*** EXTRAIT DU DOCUMENT ***
Cette nouvelle Constitution, issue des consultations et des symposiums, introduit des changements importants sur les droits fondamentaux, la gouvernance et l’architecture institutionnelle. Toutefois, ces changements s’ils paraissent ambitieux, restent perçus par une partie de la classe politique comme déconnectés d’un processus inclusif véritable, ce qui fragilise leur légitimité.

En bonne place figure l’introduction du droit de pétition par tous les citoyens, avec l’obligation d’inscrire à l’ordre du jour le sujet ayant recueilli le nombre de signatures requis par la loi. Pour une révision constitutionnelle, les citoyens ont 30 jours entre la fin du débat parlementaire et la soumission du texte au référendum pour s’y opposer par une pétition. Ce droit peut également être exercé dans une procédure de mise en accusation pour haute trahison du président de la République.

Face à la perception d’un développement inégal entre les régions, la nouvelle constitution prévoit la création d’une commission nationale pour le développement (CND). Composée de membres des secteurs public et privé, de la société civile et du monde universitaire, elle contribue à définir les stratégies nationales et régionales dans des domaines tels que la gestion des ressources, du foncier, des collectivités territoriales et l’égalité des chances.

Le CND peut être considéré comme un mécanisme clé pour garantir l’implication des citoyens dans la gouvernance, au même titre que l’ouverture des élections aux candidatures indépendantes. Cette participation est d’autant plus importante que le désir de démocratie des Guinéens demeure élevé.

La Constitution introduit des changements sur les droits fondamentaux, la gouvernance et l’architecture institutionnelle

Sur le plan institutionnel, le projet de constitution maintient un bicéphalisme de l'exécutif (président de la République et Premier ministre) tout en rationalisant les pouvoirs du président de la République, traditionnellement hypertrophiques, en augmentant ceux du Premier ministre, dont le gouvernement qu'il dirige définit la politique de la nation sous l’autorité du président de la République.

Cette rationalisation du pouvoir présidentiel repose aussi sur l’introduction du bicaméralisme, avec la création du Sénat, aux côtés de l’Assemblée nationale. Le Sénat donne son avis sur les nominations à de hautes fonctions civiles, limitant ainsi les prérogatives présidentielles.
*** MATÉRIEL FOURNI ***
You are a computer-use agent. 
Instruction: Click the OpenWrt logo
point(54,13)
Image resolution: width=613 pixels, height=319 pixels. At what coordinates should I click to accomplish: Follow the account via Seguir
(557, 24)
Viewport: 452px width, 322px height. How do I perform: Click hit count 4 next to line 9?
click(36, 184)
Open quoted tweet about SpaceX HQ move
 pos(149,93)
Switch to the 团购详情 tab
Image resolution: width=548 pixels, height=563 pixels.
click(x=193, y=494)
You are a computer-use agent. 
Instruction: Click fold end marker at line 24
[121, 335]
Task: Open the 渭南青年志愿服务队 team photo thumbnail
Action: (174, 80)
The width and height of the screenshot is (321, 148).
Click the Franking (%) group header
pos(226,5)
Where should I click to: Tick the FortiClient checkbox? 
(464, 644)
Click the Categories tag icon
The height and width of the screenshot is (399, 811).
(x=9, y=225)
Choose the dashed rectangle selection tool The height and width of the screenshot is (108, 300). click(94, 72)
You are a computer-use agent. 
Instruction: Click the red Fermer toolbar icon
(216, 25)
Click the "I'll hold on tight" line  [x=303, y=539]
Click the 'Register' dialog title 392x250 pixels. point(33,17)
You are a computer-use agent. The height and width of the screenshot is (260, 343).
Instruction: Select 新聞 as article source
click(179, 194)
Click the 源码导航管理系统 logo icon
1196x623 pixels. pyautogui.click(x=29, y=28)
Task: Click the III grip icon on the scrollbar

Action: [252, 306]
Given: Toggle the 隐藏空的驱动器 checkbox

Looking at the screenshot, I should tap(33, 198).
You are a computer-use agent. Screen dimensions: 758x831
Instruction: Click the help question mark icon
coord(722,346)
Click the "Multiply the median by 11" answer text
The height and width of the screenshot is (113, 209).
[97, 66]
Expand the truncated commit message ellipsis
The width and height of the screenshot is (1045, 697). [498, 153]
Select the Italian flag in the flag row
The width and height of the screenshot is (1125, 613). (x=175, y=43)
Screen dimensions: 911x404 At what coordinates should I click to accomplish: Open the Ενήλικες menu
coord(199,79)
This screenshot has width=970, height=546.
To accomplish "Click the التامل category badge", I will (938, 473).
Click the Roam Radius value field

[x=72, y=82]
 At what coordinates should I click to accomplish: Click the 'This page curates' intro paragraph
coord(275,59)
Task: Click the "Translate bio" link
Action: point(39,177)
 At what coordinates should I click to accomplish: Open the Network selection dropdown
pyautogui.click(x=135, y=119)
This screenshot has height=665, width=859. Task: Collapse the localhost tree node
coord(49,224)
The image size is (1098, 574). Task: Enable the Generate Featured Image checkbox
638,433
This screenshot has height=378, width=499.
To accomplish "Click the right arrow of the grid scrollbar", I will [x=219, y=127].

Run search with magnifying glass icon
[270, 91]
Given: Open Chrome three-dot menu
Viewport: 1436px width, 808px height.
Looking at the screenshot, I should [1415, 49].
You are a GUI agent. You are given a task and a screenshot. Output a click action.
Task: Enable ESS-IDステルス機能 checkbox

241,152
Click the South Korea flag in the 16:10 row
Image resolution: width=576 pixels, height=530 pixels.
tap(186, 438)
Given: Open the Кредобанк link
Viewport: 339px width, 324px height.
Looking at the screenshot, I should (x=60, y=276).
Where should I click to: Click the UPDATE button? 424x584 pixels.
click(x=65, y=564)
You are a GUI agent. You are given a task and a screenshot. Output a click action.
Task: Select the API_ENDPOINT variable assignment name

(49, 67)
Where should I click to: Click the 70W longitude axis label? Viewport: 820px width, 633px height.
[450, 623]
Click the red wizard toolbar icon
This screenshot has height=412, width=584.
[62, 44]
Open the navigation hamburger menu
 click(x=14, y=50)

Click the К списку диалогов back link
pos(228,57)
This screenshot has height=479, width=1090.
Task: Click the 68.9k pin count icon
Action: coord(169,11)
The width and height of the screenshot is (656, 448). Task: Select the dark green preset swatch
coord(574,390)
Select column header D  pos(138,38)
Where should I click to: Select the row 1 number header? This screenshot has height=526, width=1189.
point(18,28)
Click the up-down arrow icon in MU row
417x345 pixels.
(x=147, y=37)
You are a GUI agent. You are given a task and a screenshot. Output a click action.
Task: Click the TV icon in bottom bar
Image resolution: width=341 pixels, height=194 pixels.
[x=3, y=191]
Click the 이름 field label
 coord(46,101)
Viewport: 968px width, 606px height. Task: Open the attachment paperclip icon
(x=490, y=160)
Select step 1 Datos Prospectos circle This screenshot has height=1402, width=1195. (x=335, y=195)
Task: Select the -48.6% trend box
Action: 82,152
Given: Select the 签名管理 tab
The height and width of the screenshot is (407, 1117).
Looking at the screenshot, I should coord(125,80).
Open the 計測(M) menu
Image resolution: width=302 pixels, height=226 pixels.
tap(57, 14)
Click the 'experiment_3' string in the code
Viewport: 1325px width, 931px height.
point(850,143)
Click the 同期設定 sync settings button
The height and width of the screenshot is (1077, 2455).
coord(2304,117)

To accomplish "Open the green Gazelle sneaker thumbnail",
***
ÉNONCÉ A –
D'après l'extrait sur la nouvelle Constitution, pour quelle raison la légitimité des changements qu'elle introduit se trouve-t-elle fragilisée ? Répondez en une à trois phrases.
ÉNONCÉ B –
Poursuivez l'extrait sur la nouvelle Constitution après sa dernière phrase.

RÉPONSE A –
Malgré leur ambition apparente, ces changements sont perçus par une partie de la classe politique comme déconnectés d'un processus véritablement inclusif, ce qui fragilise leur légitimité.

RÉPONSE B –
La création d’un sénat répond théoriquement à la demande d’une meilleure représentativité des régions naturelles du pays, dont le sentiment d’appartenance a souvent fait l’objet d’instrumentalisation électoralistes, dans les instances de décisions ainsi qu'à la demande de redistribution des ressources, notamment à travers des missions de prévention et de gestion de conflits entre les communautés ainsi que de sauvegarde des us et coutumes guinéens.

Sur le plan judiciaire, le projet de constitution prévoit une cour constitutionnelle qui peut être saisie directement par des associations agréées, pour l’abrogation d’une loi considérée comme inconstitutionnelle ainsi que la création d’une cour spéciale de justice de la République, reposant sur un régime d’engagement de la responsabilité pénale du gouvernement.

Malgré ces réformes, qui pourraient contribuer à engager la Guinée sur la voie de la stabilité durable, ce référendum constitutionnel est vivement contesté par une frange de la classe politique et de la société civile, qui ont appelé à son boycott, estimant que le texte constitutionnel sert davantage à légitimer le maintien de l’équipe dirigeante à la tête du pays.

L’interdiction de manifestations depuis mai 2022, les enlèvements et les disparitions de voix discordantes ainsi que le rétrécissement de l’espace médiatique ont nourri les critiques sur la conduite peu inclusive de la transition. Une manifestation récente de cette fragilisation de l’espace civique est la suspension de partis politiques de premier plan tels que l’Union des forces démocratiques de Guinée et le Rassemblement du peuple de Guinée.

La persistance du clientélisme et de l'autoritarisme prépare le terrain à la prochaine rupture

À cela s’ajoute la perspective risquée de la candidature du président de la transition, le général Mamadi Doumbouya, pour laquelle les soutiens se sont multipliés ces derniers mois en dépit de sa promesse solennelle de n’être candidat à aucun scrutin.

Par ailleurs, le manque de consensus quant à la conduite des opérations électorales confiée au ministère de l’Administration du territoire et de la décentralisation suscite la crainte de fraude tandis que l’Observatoire National Autonome de Supervision du Référendum constitutionnel n'a été installé que trois jours avant le scrutin.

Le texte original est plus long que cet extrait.